From Prior to Pro:
Efficient Skill Mastering via Distribution Contractive RL Finetuning

We evaluate DICE-RL on a challenging real-world Belt Assembly task from the NIST benchmark. The BC policy pretrained with 265 demos has three dominant failure modes. After 420 online episodes, DICE-RL reliably succeeds on this contact-rich task. We overlay a representative rollout with running change in action entropy (\(\Delta H\)) and value improvement (\(\Delta V\)), with the largest entropy drop and value gains occurring around critical contact transitions.

We compare DICE-RL against prior methods, focusing on approaches that build on pretrained diffusion-based policies. We benchmark on Can, Square, Transport,Tool Hang tasks from the Robomimic benchmark, and report results for both state-based and pixel-based observations. For Can, the BC policies are trained on 20 demonstrations; while other tasks using 50 demonstrations from Proficient-Human (PH) dataset.

DICE-RL attains the highest final performance while also being more stable and sample efficient across all tasks, and it succeeds across all difficulty levels with a single training recipe.

Our finetuning objective combines critic value maximization with a BC-style residual penalty. As training progresses, this shifts probability mass away from low-value action samples and toward consistently high-value regions, yielding a sharper action distribution at visited states.
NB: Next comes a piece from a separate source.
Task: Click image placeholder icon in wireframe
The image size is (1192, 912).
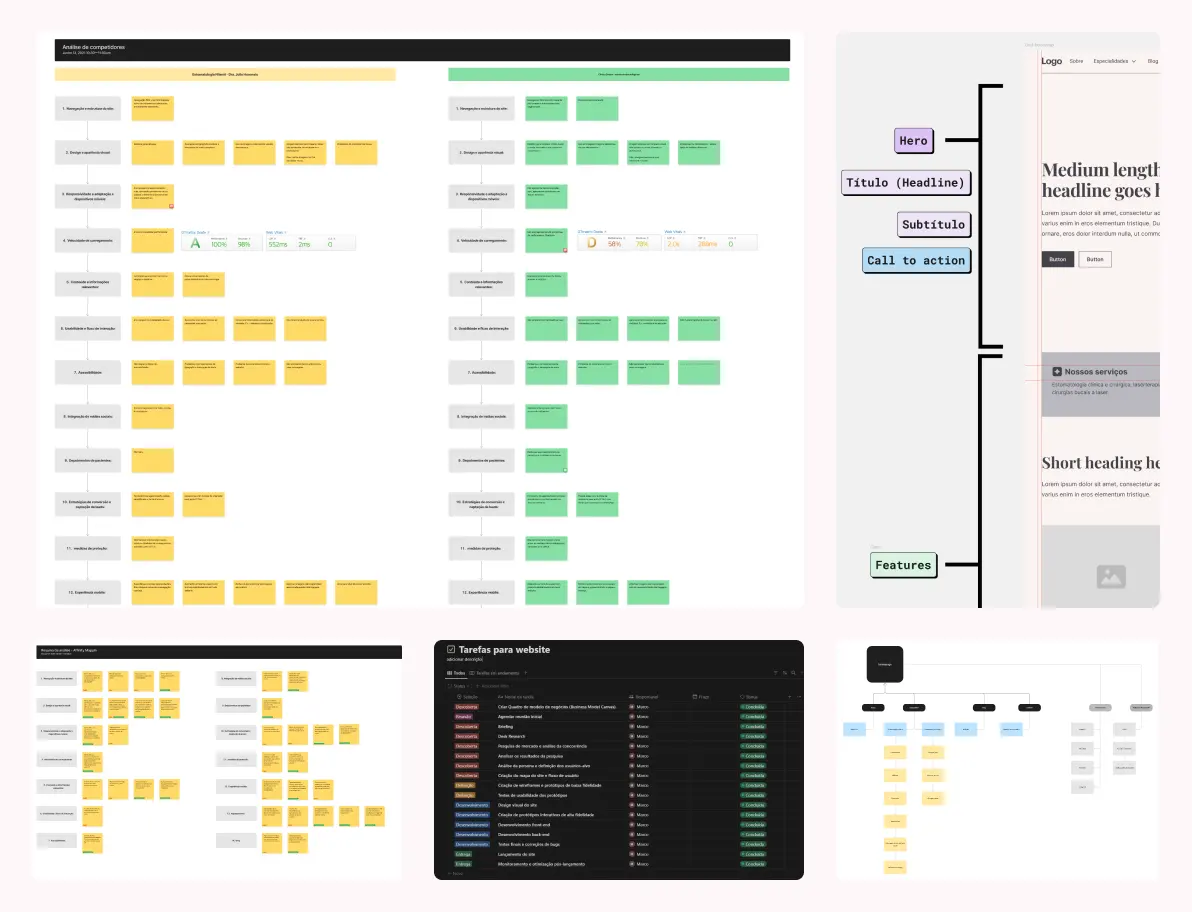Action: pos(1111,577)
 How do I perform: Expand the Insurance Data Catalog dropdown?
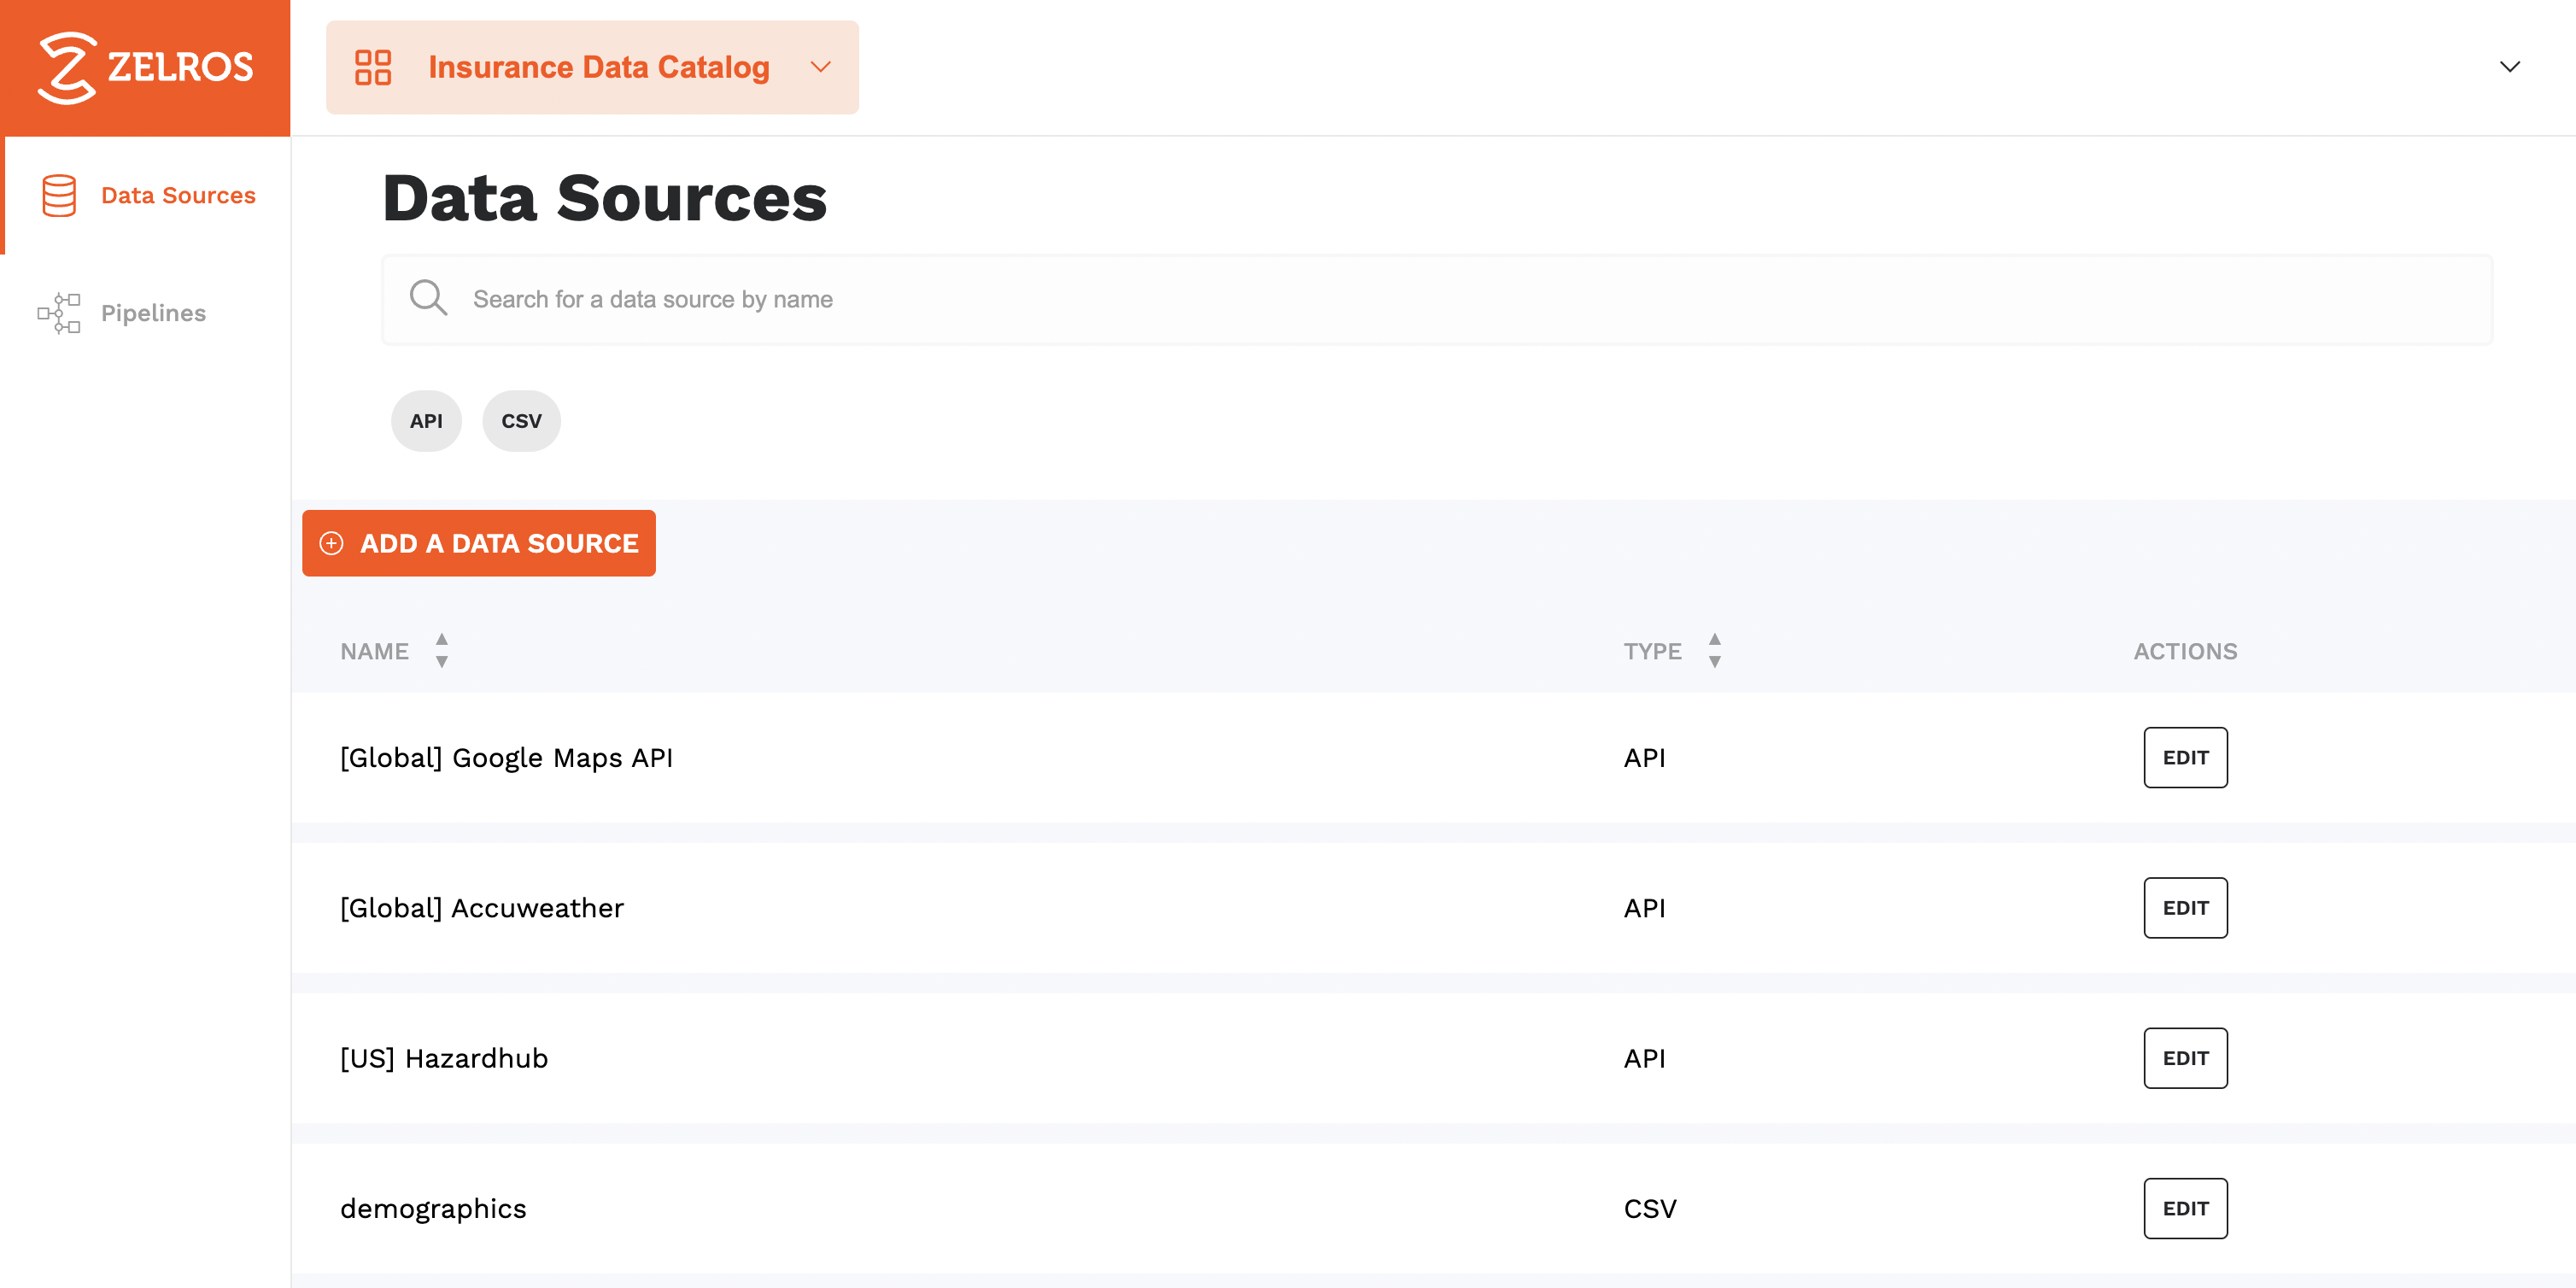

Distribution sharpening is a state-local effect. Contraction, in contrast, is a trajectory-level property of the closed-loop dynamics induced by a policy: over a task-relevant region and in a chosen metric, trajectories initialized from nearby states move closer over time, reflecting reduced sensitivity to initial conditions. This notion is closely related to incremental stability and connects to robust-control ''funnel'' or trajectory-tube intuitions, where stability of a tube around nominal behavior implies improved robustness to perturbations.

To probe contraction empirically, we sample many pairs of nearby anchor states \((s_0,s'_0)\) from the offline demonstrations \(D_{\text{demo}}\). From each pair, we rollout (i) the fine-tuned RL policy for \(T\) steps to obtain \(\{s_t^{\text{RL}}\}_{t=0}^T\) and \(\{s_t^{\prime\,\text{RL}}\}_{t=0}^T\), (ii) the pretrained BC policy for \(T\) steps to obtain \(\{s_t^{\text{Pre}}\}_{t=0}^T\) and \(\{s_t^{\prime\,\text{Pre}}\}_{t=0}^T\), and (iii) the corresponding expert trajectories of length \(T\) starting from the same anchors, denoted \(\{s_t^{\text{E}}\}_{t=0}^T\) and \(\{s_t^{\prime\,\text{E}}\}_{t=0}^T\). We then measure the normalized pairwise divergence for each rollout type \(x\in\{\text{RL},\text{Pre},\text{E}\}\): \[ c^{x}(t)\;=\;\frac{\big\|s_t^{x}-s_t^{\prime\,x}\big\|_2^2}{\big\|s_0-s'_0\big\|_2^2} \] Rollouts under our RL policy exhibit a more stable (and typically smaller) evolution of \(c(t)\) than both the pretrained BC policy and the expert demonstration rollouts, indicating stronger contraction of the closed-loop behavior.

We overlay the rollouts from the finetuned RL policy with the demonstration trajectories . The RL policy contracts around critical, contact-rich states.